I need to come up with better subject lines.
Some of these people want me to return to Discord servers that I’ve left.
I mean, don’t get me wrong, I do like some of them… but there was a reason that I walked away from all of the drama, all of the negativity, and made it extremely difficult to find me for twelve years. As I’ve said in previous posts, I’m too old for this shit (some of the shit that gets pulled in these servers), and I don’t want to participate in the drama or be drug into it. When COVID-19 finally becomes endemic and the pandemic as we know it is over, I’m going to be chatting in Discord a lot less anyway… I’m going to be doing more gaming and streaming, and I’m going to be busier in real life. I’m a bit conflicted when it comes to all of this, though.

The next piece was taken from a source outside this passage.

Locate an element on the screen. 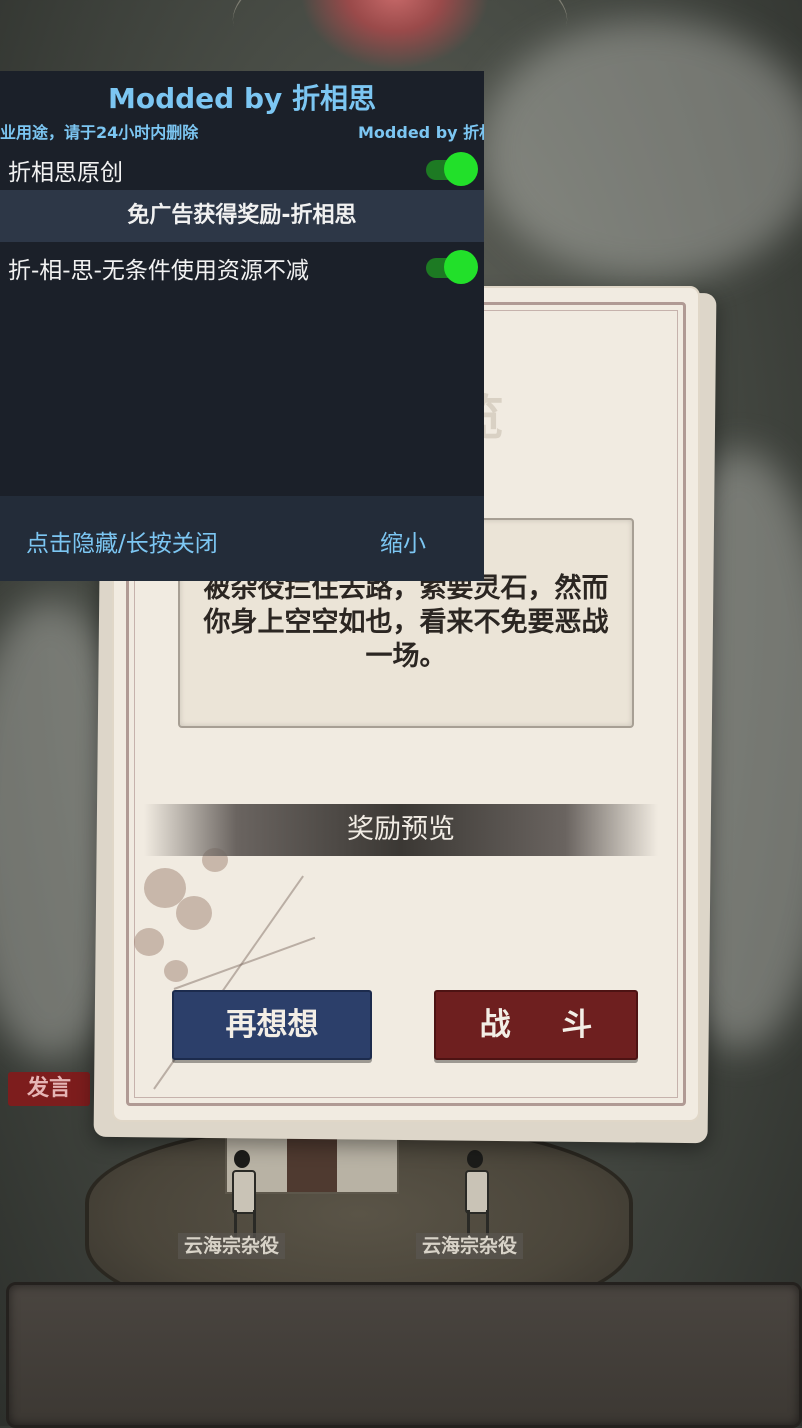  mod-option-row: 折-相-思-无条件使用资源不减 is located at coordinates (242, 266).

I’m still sold on not meeting the majority of people that I talk to on the Internet in person unless it’s at something like TwitchCon, VidCon… you get the picture. Decades ago, I did meet someone who I had been in a long-distance relationship with, and I ended up having to turn his mother in for felony-level food stamp fraud and him in for narcotics theft. Prior to this, no one that I knew had any idea that these skeletons were in his (and his family members’) closet, and almost everyone I knew actually liked him, which was surprising.

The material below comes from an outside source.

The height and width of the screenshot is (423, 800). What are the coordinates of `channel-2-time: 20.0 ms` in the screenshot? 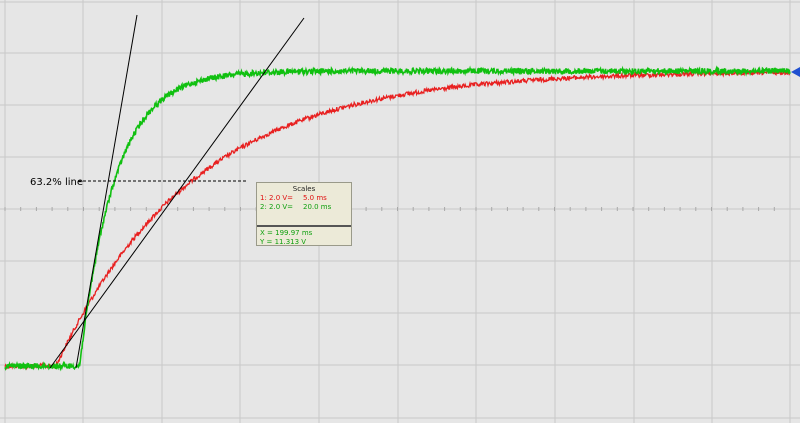 It's located at (318, 207).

A whole bunch of things crammed into one post.
First things first: I’m waiting for my migraines to begin to improve. So yeah, still waiting on that one. During the radiofrequency ablation (RFA) that was done on the right side of my head, the technician accidentally pierced the nerve with the shot meant to numb it rather than injected the lidocaine beside it… and that was a ten-out-of-ten banger until he could sufficiently numb up that entire side of my head, and I mean that in the worst possible way. I know that it was a mistake and that these things just happen some of the time, so I’m not mad at him for what was clearly a simple mistake. It just means that I have to wait a little while longer until the pain on that side of my head is ameliorated, assuming that it even ameliorates at all. We’ll see…
Secondly: The terms “abandonware” and “fair use act” do not mean what certain people think they mean, or what certain people have been deluding themselves into thinking that they mean. I’ve been in correspondence with the copyright holder of… one such entity (although you could also call them the owner of the intellectual property in question, and that wouldn’t be wrong either), and not only have these contacts clarified some information for me — namely that you can not claim that something is abandonware because it is the older version of a current program, and accepting money for any reason as part of this project means that you are profiting off of someone else’s work — but have solidified the fact that I am not going to participate in any projects that are not iron-clad in their legality. If this means that I do not participate in any more “projects” like this any more, so be it. I’d rather not take unnecessary risk here, especially as a streamer.